BEGIN Data for this task

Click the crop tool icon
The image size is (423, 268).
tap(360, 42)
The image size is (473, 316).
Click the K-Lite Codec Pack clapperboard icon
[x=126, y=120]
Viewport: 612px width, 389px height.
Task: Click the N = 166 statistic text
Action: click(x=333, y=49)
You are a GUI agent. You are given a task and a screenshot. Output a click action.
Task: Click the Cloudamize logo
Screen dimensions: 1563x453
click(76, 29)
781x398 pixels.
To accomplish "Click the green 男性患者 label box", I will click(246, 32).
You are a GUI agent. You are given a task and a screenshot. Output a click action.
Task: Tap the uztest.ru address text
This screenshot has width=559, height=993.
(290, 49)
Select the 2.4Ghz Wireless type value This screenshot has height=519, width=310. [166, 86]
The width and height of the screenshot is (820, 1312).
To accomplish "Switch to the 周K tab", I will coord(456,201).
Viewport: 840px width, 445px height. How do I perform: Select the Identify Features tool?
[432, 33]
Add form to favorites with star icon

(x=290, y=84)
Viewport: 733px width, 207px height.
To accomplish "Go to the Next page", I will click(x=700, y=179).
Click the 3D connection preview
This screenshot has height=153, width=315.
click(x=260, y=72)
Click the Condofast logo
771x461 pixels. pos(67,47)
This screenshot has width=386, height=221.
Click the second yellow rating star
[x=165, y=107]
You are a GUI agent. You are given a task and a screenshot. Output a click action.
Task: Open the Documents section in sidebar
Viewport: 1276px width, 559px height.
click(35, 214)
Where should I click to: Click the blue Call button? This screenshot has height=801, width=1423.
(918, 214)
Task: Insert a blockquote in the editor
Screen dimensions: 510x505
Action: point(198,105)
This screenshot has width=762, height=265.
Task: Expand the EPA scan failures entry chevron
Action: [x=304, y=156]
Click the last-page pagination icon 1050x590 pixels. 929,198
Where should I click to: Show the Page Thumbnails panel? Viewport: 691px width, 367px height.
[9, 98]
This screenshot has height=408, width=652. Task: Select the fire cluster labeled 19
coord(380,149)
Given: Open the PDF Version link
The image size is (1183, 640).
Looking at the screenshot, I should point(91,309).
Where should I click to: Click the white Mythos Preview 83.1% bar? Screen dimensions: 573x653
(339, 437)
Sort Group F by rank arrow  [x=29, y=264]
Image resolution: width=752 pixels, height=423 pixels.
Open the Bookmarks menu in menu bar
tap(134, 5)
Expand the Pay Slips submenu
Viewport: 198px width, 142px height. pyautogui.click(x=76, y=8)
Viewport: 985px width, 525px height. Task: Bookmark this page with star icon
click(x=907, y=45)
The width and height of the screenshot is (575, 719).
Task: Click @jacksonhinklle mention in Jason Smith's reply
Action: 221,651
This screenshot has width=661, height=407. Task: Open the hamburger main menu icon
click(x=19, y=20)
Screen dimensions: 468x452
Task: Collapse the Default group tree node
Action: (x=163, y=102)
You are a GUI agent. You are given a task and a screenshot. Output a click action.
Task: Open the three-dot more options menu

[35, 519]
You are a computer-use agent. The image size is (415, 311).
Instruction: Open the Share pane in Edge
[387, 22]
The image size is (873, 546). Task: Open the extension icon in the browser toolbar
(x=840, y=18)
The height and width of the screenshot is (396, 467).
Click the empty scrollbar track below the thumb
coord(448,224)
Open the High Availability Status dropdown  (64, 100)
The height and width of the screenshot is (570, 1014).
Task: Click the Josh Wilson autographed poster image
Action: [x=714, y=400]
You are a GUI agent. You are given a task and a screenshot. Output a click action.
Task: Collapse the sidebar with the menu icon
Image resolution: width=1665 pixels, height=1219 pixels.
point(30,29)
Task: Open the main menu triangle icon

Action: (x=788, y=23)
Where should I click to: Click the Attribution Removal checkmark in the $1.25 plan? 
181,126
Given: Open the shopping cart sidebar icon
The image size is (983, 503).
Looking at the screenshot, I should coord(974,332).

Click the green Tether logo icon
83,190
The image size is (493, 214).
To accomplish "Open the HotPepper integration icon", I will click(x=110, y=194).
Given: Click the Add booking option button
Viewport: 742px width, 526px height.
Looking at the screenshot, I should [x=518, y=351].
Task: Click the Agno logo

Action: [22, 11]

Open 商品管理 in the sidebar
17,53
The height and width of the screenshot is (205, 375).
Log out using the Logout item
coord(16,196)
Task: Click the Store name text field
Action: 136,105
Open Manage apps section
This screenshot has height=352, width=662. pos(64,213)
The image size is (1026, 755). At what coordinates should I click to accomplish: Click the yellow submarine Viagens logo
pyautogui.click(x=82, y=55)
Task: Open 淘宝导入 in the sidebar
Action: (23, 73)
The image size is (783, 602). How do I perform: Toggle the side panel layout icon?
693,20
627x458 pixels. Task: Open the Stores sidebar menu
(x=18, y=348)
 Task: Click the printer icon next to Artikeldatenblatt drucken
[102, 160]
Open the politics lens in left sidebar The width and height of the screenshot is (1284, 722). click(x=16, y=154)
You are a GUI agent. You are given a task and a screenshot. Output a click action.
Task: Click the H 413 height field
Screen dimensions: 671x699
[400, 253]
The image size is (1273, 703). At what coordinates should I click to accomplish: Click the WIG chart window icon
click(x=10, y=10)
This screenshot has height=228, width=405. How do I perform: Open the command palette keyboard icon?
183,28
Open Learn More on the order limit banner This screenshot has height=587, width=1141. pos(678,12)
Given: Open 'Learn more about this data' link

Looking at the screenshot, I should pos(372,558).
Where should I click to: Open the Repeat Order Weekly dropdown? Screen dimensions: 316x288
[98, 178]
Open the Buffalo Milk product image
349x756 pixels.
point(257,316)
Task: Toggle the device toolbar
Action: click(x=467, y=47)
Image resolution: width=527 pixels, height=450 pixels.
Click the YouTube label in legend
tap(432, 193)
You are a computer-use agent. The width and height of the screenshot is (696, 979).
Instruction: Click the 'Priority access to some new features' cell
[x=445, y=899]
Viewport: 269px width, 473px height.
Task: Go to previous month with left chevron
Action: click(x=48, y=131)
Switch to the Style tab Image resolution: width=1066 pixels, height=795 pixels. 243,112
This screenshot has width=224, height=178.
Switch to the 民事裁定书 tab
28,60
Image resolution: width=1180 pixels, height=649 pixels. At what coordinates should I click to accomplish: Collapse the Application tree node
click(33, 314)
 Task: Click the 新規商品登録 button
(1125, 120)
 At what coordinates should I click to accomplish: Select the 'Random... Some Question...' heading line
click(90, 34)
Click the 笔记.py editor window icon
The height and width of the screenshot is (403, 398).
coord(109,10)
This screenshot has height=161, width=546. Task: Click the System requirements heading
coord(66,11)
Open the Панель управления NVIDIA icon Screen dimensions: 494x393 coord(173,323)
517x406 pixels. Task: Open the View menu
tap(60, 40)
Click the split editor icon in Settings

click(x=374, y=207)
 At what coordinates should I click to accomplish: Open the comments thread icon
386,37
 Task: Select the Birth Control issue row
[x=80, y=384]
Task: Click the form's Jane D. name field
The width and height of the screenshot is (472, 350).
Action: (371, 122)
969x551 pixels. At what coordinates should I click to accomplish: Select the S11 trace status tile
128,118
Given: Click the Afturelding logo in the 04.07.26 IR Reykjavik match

END Data for this task

Every line in the data above has to be retyped exactly.

Click the crop tool icon
The image size is (423, 268).
tap(360, 42)
The image size is (473, 316).
Click the K-Lite Codec Pack clapperboard icon
[x=126, y=120]
Viewport: 612px width, 389px height.
Task: Click the N = 166 statistic text
Action: click(x=333, y=49)
You are a GUI agent. You are given a task and a screenshot. Output a click action.
Task: Click the Cloudamize logo
Screen dimensions: 1563x453
click(76, 29)
781x398 pixels.
To accomplish "Click the green 男性患者 label box", I will click(246, 32).
You are a GUI agent. You are given a task and a screenshot. Output a click action.
Task: Tap the uztest.ru address text
This screenshot has width=559, height=993.
(290, 49)
Select the 2.4Ghz Wireless type value This screenshot has height=519, width=310. [166, 86]
The width and height of the screenshot is (820, 1312).
To accomplish "Switch to the 周K tab", I will coord(456,201).
Viewport: 840px width, 445px height. How do I perform: Select the Identify Features tool?
[432, 33]
Add form to favorites with star icon

(x=290, y=84)
Viewport: 733px width, 207px height.
To accomplish "Go to the Next page", I will click(x=700, y=179).
Click the 3D connection preview
This screenshot has height=153, width=315.
click(x=260, y=72)
Click the Condofast logo
771x461 pixels. pos(67,47)
This screenshot has width=386, height=221.
Click the second yellow rating star
[x=165, y=107]
You are a GUI agent. You are given a task and a screenshot. Output a click action.
Task: Open the Documents section in sidebar
Viewport: 1276px width, 559px height.
click(35, 214)
Where should I click to: Click the blue Call button? This screenshot has height=801, width=1423.
(918, 214)
Task: Insert a blockquote in the editor
Screen dimensions: 510x505
Action: point(198,105)
This screenshot has width=762, height=265.
Task: Expand the EPA scan failures entry chevron
Action: [x=304, y=156]
Click the last-page pagination icon 1050x590 pixels. 929,198
Where should I click to: Show the Page Thumbnails panel? Viewport: 691px width, 367px height.
[9, 98]
This screenshot has height=408, width=652. Task: Select the fire cluster labeled 19
coord(380,149)
Given: Open the PDF Version link
The image size is (1183, 640).
Looking at the screenshot, I should point(91,309).
Where should I click to: Click the white Mythos Preview 83.1% bar? Screen dimensions: 573x653
(339, 437)
Sort Group F by rank arrow  [x=29, y=264]
Image resolution: width=752 pixels, height=423 pixels.
Open the Bookmarks menu in menu bar
tap(134, 5)
Expand the Pay Slips submenu
Viewport: 198px width, 142px height. pyautogui.click(x=76, y=8)
Viewport: 985px width, 525px height. Task: Bookmark this page with star icon
click(x=907, y=45)
The width and height of the screenshot is (575, 719).
Task: Click @jacksonhinklle mention in Jason Smith's reply
Action: 221,651
This screenshot has width=661, height=407. Task: Open the hamburger main menu icon
click(x=19, y=20)
Screen dimensions: 468x452
Task: Collapse the Default group tree node
Action: (x=163, y=102)
You are a GUI agent. You are given a task and a screenshot. Output a click action.
Task: Open the three-dot more options menu

[35, 519]
You are a computer-use agent. The image size is (415, 311).
Instruction: Open the Share pane in Edge
[387, 22]
The image size is (873, 546). Task: Open the extension icon in the browser toolbar
(x=840, y=18)
The height and width of the screenshot is (396, 467).
Click the empty scrollbar track below the thumb
coord(448,224)
Open the High Availability Status dropdown  (64, 100)
The height and width of the screenshot is (570, 1014).
Task: Click the Josh Wilson autographed poster image
Action: [x=714, y=400]
You are a GUI agent. You are given a task and a screenshot. Output a click action.
Task: Collapse the sidebar with the menu icon
Image resolution: width=1665 pixels, height=1219 pixels.
point(30,29)
Task: Open the main menu triangle icon

Action: (x=788, y=23)
Where should I click to: Click the Attribution Removal checkmark in the $1.25 plan? 
181,126
Given: Open the shopping cart sidebar icon
The image size is (983, 503).
Looking at the screenshot, I should coord(974,332).

Click the green Tether logo icon
83,190
The image size is (493, 214).
To accomplish "Open the HotPepper integration icon", I will click(x=110, y=194).
Given: Click the Add booking option button
Viewport: 742px width, 526px height.
Looking at the screenshot, I should [x=518, y=351].
Task: Click the Agno logo

Action: [22, 11]

Open 商品管理 in the sidebar
17,53
The height and width of the screenshot is (205, 375).
Log out using the Logout item
coord(16,196)
Task: Click the Store name text field
Action: 136,105
Open Manage apps section
This screenshot has height=352, width=662. pos(64,213)
The image size is (1026, 755). At what coordinates should I click to accomplish: Click the yellow submarine Viagens logo
pyautogui.click(x=82, y=55)
Task: Open 淘宝导入 in the sidebar
Action: (23, 73)
The image size is (783, 602). How do I perform: Toggle the side panel layout icon?
693,20
627x458 pixels. Task: Open the Stores sidebar menu
(x=18, y=348)
 Task: Click the printer icon next to Artikeldatenblatt drucken
[102, 160]
Open the politics lens in left sidebar The width and height of the screenshot is (1284, 722). click(x=16, y=154)
You are a GUI agent. You are given a task and a screenshot. Output a click action.
Task: Click the H 413 height field
Screen dimensions: 671x699
[400, 253]
The image size is (1273, 703). At what coordinates should I click to accomplish: Click the WIG chart window icon
click(x=10, y=10)
This screenshot has height=228, width=405. How do I perform: Open the command palette keyboard icon?
183,28
Open Learn More on the order limit banner This screenshot has height=587, width=1141. pos(678,12)
Given: Open 'Learn more about this data' link

Looking at the screenshot, I should pos(372,558).
Where should I click to: Open the Repeat Order Weekly dropdown? Screen dimensions: 316x288
[98, 178]
Open the Buffalo Milk product image
349x756 pixels.
point(257,316)
Task: Toggle the device toolbar
Action: click(x=467, y=47)
Image resolution: width=527 pixels, height=450 pixels.
Click the YouTube label in legend
tap(432, 193)
You are a computer-use agent. The width and height of the screenshot is (696, 979).
Instruction: Click the 'Priority access to some new features' cell
[x=445, y=899]
Viewport: 269px width, 473px height.
Task: Go to previous month with left chevron
Action: click(x=48, y=131)
Switch to the Style tab Image resolution: width=1066 pixels, height=795 pixels. 243,112
This screenshot has width=224, height=178.
Switch to the 民事裁定书 tab
28,60
Image resolution: width=1180 pixels, height=649 pixels. At what coordinates should I click to accomplish: Collapse the Application tree node
click(33, 314)
 Task: Click the 新規商品登録 button
(1125, 120)
 At what coordinates should I click to accomplish: Select the 'Random... Some Question...' heading line
click(90, 34)
Click the 笔记.py editor window icon
The height and width of the screenshot is (403, 398).
coord(109,10)
This screenshot has height=161, width=546. Task: Click the System requirements heading
coord(66,11)
Open the Панель управления NVIDIA icon Screen dimensions: 494x393 coord(173,323)
517x406 pixels. Task: Open the View menu
tap(60, 40)
Click the split editor icon in Settings

click(x=374, y=207)
 At what coordinates should I click to accomplish: Open the comments thread icon
386,37
 Task: Select the Birth Control issue row
[x=80, y=384]
Task: Click the form's Jane D. name field
The width and height of the screenshot is (472, 350).
Action: (371, 122)
969x551 pixels. At what coordinates should I click to accomplish: Select the S11 trace status tile
128,118
Given: Click the Afturelding logo in the 04.07.26 IR Reykjavik match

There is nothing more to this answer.